D’Aveni’s chief tool for identifying commodity traps is the price/benefit trade-off graph, which he uses to map the competitive product offerings in specific markets. Typically, the resulting plot creates a line, on which products with low prices and minimal benefits are at the bottom left corner of the graph and those with higher prices and more benefits ascend toward the upper right corner. Over time, firms can reposition their products along this line, but actions of their competitors can change the slopes of the lines themselves, disrupting incumbents and tipping them into a commodity trap. When the line flattens (so that novel features no longer command premium prices), an organization on the right-hand side of the graph is in real trouble. Worse still, economic downturns can accelerate these changes and make the resulting traps much more difficult to escape.

Having charted 30 markets in this way, D’Aveni reports that he has identified three kinds of commodity traps, each with unique dynamics. Deterioration occurs when low-cost firms enter a market with low-benefit offerings — the cheap, fast fashion retailer Zara is an example. Proliferation occurs when competitors attack with new price/benefit combinations that trap an incumbent in the middle range, the way Harley-Davidson has been flanked by the Japanese motorcycle manufacturers and high-end makers like Victory and Big Dog. Finally, escalation occurs when one player begins offering more benefits for the same or lower price, squeezing everyone in the marketplace. Apple, with its range of iPod offerings, is a classic example of this ploy.

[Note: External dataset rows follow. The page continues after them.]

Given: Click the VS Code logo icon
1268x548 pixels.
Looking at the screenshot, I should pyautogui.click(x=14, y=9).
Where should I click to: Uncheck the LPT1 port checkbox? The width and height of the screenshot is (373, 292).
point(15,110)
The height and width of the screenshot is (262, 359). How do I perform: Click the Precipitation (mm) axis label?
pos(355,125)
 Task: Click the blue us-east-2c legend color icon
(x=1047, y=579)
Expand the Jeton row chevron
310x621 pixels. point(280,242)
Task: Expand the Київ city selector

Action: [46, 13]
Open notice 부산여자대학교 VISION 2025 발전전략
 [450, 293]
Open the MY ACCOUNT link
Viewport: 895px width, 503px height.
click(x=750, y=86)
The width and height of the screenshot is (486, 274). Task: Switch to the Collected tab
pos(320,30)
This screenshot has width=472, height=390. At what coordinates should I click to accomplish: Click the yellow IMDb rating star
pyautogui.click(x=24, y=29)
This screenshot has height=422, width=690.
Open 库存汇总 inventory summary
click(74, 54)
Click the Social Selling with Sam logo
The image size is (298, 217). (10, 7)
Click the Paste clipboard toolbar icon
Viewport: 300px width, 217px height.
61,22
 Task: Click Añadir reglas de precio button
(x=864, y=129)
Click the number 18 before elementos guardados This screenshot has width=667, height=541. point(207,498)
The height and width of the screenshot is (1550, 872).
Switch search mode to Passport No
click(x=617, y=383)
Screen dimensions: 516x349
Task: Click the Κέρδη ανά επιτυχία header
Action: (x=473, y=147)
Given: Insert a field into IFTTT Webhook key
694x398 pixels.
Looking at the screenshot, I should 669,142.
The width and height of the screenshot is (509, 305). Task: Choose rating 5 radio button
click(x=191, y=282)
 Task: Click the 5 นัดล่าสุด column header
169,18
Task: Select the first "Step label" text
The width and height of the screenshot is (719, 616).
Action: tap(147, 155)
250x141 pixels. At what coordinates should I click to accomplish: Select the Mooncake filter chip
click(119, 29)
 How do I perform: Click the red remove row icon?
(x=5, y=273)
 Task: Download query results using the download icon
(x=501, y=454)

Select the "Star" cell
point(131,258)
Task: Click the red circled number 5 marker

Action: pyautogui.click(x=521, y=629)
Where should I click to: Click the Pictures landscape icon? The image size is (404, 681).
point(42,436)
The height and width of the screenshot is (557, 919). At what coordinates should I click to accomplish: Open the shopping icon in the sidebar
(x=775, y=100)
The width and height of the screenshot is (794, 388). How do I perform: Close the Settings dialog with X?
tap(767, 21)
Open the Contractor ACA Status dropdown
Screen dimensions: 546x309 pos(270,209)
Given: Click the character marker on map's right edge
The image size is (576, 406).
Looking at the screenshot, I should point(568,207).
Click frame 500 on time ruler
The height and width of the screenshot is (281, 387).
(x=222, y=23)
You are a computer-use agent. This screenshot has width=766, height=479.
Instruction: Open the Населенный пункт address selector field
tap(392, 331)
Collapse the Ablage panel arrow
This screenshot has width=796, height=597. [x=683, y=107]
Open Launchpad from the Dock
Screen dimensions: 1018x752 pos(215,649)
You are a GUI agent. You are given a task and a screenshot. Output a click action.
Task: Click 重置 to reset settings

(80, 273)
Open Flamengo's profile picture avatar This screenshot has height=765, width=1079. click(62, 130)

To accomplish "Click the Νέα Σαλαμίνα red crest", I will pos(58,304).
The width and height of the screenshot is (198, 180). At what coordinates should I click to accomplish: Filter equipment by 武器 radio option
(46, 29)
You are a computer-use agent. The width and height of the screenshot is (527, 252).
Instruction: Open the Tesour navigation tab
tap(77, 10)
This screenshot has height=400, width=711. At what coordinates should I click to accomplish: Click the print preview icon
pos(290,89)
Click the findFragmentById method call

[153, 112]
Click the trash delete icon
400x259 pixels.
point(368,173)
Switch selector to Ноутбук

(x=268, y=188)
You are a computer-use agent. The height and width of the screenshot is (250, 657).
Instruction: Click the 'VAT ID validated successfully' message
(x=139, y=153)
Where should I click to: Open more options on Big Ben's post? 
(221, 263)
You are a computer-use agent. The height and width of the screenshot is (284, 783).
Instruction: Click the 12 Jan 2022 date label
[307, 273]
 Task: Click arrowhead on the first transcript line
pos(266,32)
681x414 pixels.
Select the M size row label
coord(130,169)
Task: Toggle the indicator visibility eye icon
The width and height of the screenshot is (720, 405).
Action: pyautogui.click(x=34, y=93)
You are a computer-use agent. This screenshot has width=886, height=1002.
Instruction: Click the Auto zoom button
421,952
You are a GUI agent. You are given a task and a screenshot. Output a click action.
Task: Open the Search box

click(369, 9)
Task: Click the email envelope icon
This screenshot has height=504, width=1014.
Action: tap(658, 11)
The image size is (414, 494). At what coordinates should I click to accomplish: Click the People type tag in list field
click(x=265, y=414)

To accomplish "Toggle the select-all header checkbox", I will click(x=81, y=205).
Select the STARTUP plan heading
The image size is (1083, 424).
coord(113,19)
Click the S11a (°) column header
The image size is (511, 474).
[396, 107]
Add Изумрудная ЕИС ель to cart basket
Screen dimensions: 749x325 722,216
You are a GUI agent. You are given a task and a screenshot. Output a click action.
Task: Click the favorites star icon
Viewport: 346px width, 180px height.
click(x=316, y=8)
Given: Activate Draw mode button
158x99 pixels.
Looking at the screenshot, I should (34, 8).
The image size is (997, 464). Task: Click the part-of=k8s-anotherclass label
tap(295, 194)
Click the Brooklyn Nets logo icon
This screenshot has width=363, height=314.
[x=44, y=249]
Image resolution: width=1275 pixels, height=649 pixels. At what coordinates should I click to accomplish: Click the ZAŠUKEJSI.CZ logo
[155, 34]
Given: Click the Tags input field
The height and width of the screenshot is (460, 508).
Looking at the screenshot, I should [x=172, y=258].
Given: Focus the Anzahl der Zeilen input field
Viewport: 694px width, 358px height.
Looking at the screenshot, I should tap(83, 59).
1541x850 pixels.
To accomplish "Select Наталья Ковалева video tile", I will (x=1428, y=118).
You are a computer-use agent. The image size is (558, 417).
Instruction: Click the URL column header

D’Aveni explains how to spot traps before they damage your business, identify the relevant commod­itization pattern, and either escape the trap, destroy it, or use it to your advantage, with each stratagem il­lustrated by examples. As is the case in many academic analyses, the graphs look elegant and the post hoc logic behind the achievements of those who have successfully dealt with commoditization challenges is compelling. But it would be nice to have finer-grained, real-time accounts of exactly how managers and their organizations responded to the threats they encountered, rather than being shown their achievements as if they had used the rational, analytical model suggested by the author. (Richard Pascale’s famous twin Harvard Business School cases on Honda’s entry into the U.S. motorcycle market showed the value of contrasting a paradigmatic analysis of an event with its narrative counterpart.)

Nevertheless, D’Aveni’s conceptual frameworks are an elegant and useful way of understanding what happened in the past. Now a narrative companion volume is needed to help us appreciate exactly how it was done.